Exercise goal –
Give again, word for word, every line below from the one that has "Task: Open the Chicken" through the one that has "Task: Collapse the 24F location group", both included, and no others.

Records contained in a dataset
- - -

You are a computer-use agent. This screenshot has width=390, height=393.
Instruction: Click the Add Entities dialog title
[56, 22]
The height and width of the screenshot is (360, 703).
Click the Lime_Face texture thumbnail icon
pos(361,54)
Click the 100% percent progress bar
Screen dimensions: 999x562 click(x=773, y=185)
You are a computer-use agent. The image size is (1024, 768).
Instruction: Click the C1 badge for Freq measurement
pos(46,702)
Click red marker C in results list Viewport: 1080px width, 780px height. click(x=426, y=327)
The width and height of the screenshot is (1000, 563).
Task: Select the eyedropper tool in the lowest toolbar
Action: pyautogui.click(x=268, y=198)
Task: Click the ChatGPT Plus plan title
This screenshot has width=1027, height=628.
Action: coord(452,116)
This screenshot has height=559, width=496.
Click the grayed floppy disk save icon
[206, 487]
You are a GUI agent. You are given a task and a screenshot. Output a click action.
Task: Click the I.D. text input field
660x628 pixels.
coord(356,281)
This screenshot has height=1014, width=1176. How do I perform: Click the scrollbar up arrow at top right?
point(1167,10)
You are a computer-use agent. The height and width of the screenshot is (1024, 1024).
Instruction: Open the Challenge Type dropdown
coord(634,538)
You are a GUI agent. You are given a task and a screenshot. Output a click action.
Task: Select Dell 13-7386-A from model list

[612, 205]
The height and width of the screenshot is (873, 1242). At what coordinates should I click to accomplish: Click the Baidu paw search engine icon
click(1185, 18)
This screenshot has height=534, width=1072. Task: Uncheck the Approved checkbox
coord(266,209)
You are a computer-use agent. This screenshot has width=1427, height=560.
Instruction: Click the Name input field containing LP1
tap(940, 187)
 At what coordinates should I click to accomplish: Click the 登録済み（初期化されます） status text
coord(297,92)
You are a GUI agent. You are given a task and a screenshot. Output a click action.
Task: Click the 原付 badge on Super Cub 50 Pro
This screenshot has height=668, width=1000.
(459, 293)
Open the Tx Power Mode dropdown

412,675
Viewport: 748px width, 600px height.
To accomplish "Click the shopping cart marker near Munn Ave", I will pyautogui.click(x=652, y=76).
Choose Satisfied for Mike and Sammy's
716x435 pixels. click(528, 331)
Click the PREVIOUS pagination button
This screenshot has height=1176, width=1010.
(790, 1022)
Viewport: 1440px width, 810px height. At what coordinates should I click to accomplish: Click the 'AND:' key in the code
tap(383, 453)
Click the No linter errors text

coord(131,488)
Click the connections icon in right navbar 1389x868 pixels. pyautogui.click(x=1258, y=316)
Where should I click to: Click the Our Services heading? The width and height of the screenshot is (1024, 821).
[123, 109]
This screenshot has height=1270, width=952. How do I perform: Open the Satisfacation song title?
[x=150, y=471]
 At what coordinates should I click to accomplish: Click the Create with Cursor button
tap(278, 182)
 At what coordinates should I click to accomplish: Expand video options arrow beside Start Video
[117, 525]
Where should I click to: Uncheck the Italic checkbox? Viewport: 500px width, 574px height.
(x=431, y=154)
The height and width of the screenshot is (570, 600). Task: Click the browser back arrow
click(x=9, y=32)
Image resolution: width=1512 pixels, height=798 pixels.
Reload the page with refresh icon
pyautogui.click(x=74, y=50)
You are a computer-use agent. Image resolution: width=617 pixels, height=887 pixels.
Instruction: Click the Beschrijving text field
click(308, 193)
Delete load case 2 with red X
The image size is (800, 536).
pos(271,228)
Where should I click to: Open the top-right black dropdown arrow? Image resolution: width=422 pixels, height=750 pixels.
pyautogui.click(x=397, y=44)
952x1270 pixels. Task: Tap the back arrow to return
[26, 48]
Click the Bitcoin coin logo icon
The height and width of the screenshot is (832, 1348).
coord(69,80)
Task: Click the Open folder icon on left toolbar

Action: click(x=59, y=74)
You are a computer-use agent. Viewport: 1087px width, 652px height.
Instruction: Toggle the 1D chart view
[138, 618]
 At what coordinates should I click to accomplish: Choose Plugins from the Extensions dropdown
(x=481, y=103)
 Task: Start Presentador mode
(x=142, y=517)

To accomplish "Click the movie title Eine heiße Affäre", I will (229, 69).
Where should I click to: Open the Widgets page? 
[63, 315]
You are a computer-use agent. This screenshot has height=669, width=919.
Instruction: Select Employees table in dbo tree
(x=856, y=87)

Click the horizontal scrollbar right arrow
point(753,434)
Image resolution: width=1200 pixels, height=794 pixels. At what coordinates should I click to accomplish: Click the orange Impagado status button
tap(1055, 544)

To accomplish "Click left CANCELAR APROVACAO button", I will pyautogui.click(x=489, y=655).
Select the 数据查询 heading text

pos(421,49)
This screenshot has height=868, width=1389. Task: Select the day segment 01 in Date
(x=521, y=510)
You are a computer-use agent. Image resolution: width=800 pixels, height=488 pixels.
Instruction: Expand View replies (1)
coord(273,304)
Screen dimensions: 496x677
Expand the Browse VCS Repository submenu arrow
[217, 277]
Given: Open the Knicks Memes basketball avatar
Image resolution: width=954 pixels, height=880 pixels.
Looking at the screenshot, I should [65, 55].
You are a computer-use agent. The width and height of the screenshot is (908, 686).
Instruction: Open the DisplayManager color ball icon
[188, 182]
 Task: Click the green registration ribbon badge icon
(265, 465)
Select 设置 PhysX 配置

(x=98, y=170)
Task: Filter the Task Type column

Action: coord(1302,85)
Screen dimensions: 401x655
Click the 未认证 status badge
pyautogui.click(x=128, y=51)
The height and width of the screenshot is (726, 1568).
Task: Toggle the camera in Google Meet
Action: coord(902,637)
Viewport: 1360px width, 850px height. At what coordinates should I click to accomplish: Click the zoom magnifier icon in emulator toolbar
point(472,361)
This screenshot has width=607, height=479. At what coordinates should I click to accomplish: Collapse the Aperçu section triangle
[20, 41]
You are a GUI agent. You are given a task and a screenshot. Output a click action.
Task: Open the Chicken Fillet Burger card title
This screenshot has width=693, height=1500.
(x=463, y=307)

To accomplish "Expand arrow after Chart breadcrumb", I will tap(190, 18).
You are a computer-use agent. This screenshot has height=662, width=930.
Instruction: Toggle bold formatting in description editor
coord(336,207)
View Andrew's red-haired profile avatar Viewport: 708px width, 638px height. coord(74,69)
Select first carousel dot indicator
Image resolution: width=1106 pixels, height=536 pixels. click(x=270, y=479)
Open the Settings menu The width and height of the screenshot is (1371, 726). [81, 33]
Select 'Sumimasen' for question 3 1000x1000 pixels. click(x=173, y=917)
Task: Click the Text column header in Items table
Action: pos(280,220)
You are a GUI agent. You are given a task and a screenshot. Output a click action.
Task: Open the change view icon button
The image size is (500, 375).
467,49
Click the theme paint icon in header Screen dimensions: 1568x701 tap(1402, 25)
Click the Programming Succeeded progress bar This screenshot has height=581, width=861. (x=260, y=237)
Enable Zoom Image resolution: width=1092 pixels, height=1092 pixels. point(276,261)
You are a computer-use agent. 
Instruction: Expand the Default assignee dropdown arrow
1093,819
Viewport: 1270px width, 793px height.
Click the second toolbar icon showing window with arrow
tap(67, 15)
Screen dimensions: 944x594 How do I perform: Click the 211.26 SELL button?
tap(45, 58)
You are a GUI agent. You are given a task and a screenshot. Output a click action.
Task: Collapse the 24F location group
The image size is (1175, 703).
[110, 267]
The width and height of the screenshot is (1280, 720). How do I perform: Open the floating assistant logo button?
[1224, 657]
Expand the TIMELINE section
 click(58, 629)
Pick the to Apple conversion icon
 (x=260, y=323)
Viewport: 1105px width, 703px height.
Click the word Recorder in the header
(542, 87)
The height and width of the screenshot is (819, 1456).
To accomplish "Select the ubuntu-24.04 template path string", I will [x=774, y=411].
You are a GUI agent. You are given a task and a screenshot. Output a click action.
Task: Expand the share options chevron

- - -

Answer to this exercise –
Task: Open the Chicken Fillet Burger card title
This screenshot has width=693, height=1500.
(x=463, y=307)

To accomplish "Expand arrow after Chart breadcrumb", I will tap(190, 18).
You are a computer-use agent. This screenshot has height=662, width=930.
Instruction: Toggle bold formatting in description editor
coord(336,207)
View Andrew's red-haired profile avatar Viewport: 708px width, 638px height. coord(74,69)
Select first carousel dot indicator
Image resolution: width=1106 pixels, height=536 pixels. click(x=270, y=479)
Open the Settings menu The width and height of the screenshot is (1371, 726). [81, 33]
Select 'Sumimasen' for question 3 1000x1000 pixels. click(x=173, y=917)
Task: Click the Text column header in Items table
Action: pos(280,220)
You are a GUI agent. You are given a task and a screenshot. Output a click action.
Task: Open the change view icon button
The image size is (500, 375).
467,49
Click the theme paint icon in header Screen dimensions: 1568x701 tap(1402, 25)
Click the Programming Succeeded progress bar This screenshot has height=581, width=861. (x=260, y=237)
Enable Zoom Image resolution: width=1092 pixels, height=1092 pixels. point(276,261)
You are a computer-use agent. 
Instruction: Expand the Default assignee dropdown arrow
1093,819
Viewport: 1270px width, 793px height.
Click the second toolbar icon showing window with arrow
tap(67, 15)
Screen dimensions: 944x594 How do I perform: Click the 211.26 SELL button?
tap(45, 58)
You are a GUI agent. You are given a task and a screenshot. Output a click action.
Task: Collapse the 24F location group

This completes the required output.